* _GOAL OF THE EXERCISE_:
How many separate lines of the data contain "target"? Give the count and nothing else.
DATA FOR REVIEW START
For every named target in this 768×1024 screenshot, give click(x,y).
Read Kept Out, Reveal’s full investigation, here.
DATA FOR REVIEW END
DATA FOR REVIEW START
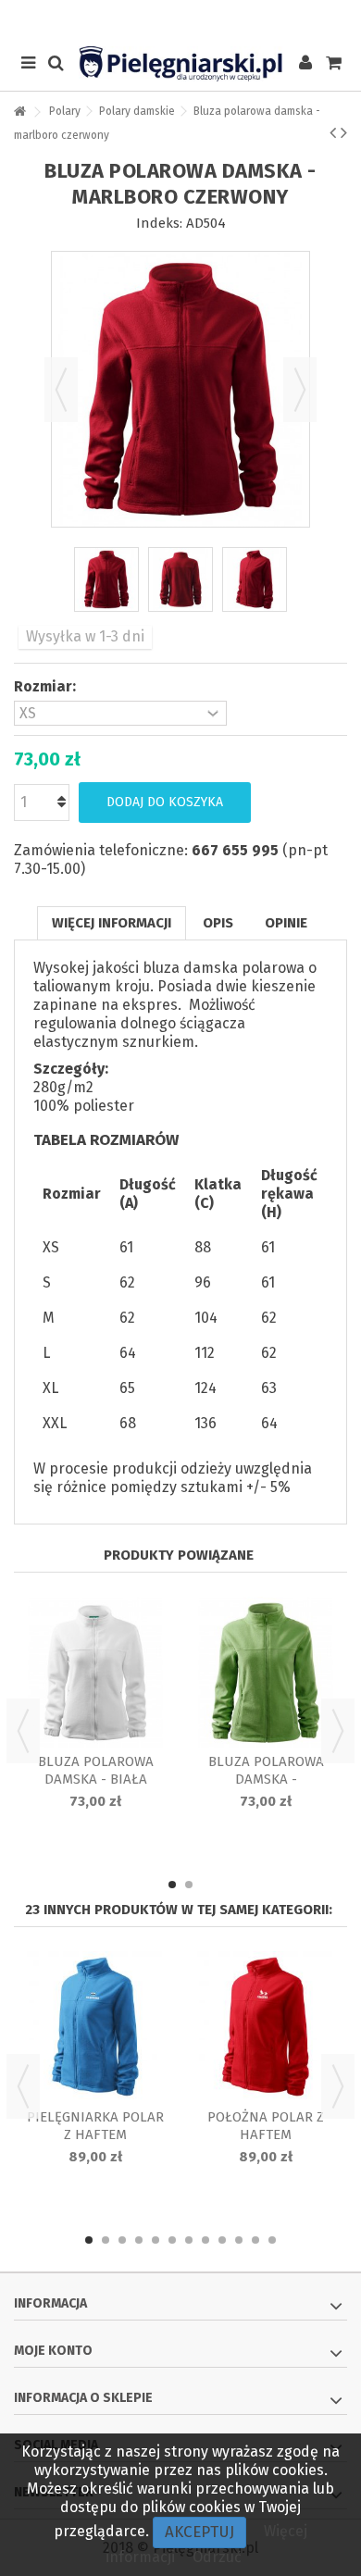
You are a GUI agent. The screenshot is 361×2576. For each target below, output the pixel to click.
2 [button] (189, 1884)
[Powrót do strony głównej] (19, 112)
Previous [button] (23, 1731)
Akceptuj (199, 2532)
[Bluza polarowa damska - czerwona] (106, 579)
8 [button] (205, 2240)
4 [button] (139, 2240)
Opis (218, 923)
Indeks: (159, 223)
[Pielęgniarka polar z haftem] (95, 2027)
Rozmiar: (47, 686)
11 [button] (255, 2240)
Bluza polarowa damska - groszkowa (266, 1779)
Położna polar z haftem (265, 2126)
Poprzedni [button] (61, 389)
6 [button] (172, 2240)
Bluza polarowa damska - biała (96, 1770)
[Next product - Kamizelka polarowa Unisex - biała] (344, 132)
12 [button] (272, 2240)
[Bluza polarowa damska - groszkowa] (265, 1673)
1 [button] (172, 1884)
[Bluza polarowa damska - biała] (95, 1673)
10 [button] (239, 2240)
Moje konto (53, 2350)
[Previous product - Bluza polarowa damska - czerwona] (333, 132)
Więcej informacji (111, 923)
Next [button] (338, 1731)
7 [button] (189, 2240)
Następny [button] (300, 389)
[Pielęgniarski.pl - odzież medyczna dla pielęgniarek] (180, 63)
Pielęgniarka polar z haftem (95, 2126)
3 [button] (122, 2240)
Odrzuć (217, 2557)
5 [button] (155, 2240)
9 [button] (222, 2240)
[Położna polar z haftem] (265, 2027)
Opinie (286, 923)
DATA FOR REVIEW END
DATA FOR REVIEW START
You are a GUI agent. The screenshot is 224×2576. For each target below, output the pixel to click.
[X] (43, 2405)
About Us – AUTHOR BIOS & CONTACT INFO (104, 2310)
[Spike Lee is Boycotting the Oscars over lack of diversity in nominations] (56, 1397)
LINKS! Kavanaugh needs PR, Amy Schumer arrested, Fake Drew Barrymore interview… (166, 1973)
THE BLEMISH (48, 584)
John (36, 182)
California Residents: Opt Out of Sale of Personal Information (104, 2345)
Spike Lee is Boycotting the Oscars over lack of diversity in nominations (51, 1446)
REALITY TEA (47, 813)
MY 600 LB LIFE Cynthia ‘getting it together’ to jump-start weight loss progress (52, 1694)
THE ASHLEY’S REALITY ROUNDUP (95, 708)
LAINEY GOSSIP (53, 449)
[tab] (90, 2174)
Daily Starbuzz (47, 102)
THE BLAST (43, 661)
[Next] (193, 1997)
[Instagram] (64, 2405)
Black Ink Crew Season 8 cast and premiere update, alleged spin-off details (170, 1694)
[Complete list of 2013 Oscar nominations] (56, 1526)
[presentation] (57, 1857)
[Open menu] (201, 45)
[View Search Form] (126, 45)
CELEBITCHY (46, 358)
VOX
DATA FOR REVIEW END
* _REPLY TO THE TASK_:
3